EXERCISE REQUIREMENTS:
Reproduce all the entries exactly and keep the pictures out.

Dataset records:
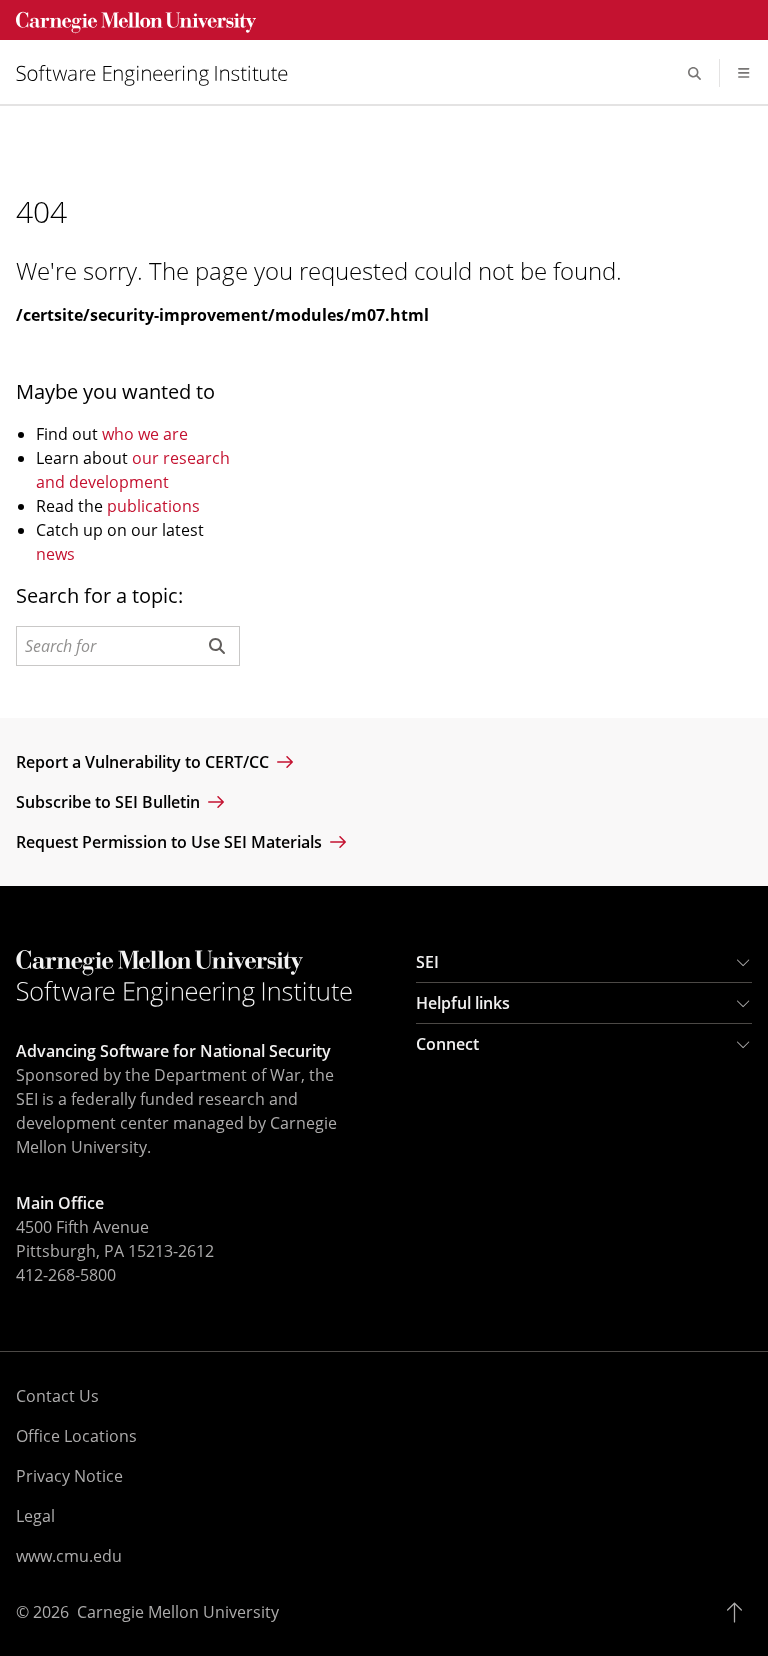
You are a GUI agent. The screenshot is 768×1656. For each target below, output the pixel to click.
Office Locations (76, 1436)
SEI (427, 962)
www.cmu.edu (69, 1556)
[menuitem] (160, 73)
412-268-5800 (66, 1275)
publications (153, 506)
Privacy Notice (69, 1476)
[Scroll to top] (739, 1612)
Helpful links (463, 1003)
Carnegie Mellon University (178, 1612)
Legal (35, 1516)
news (55, 554)
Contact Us (57, 1396)
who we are (145, 434)
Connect (447, 1044)
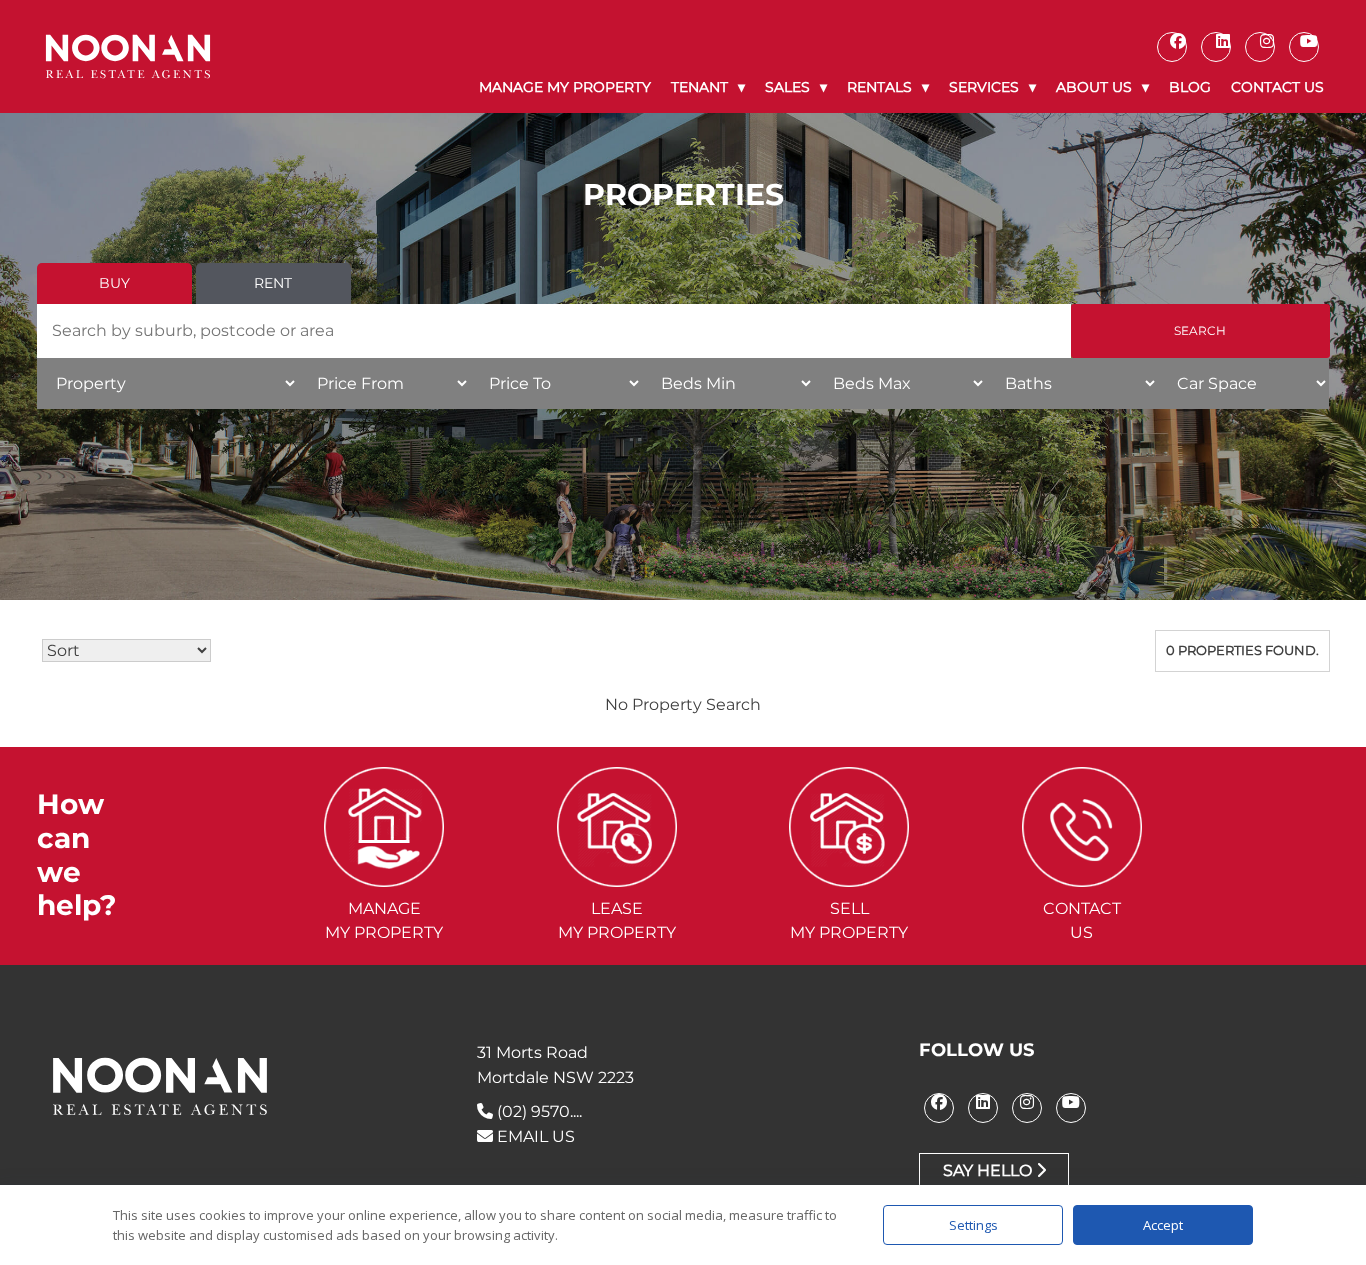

EXPECTED OUTPUT:
You are a GUI agent. The screenshot is 768×1656. For each target below, output the pixel to click.
Office Locations (76, 1436)
SEI (427, 962)
www.cmu.edu (69, 1556)
[menuitem] (160, 73)
412-268-5800 (66, 1275)
publications (153, 506)
Privacy Notice (69, 1476)
[Scroll to top] (739, 1612)
Helpful links (463, 1003)
Carnegie Mellon University (178, 1612)
Legal (35, 1516)
news (55, 554)
Contact Us (57, 1396)
who we are (145, 434)
Connect (447, 1044)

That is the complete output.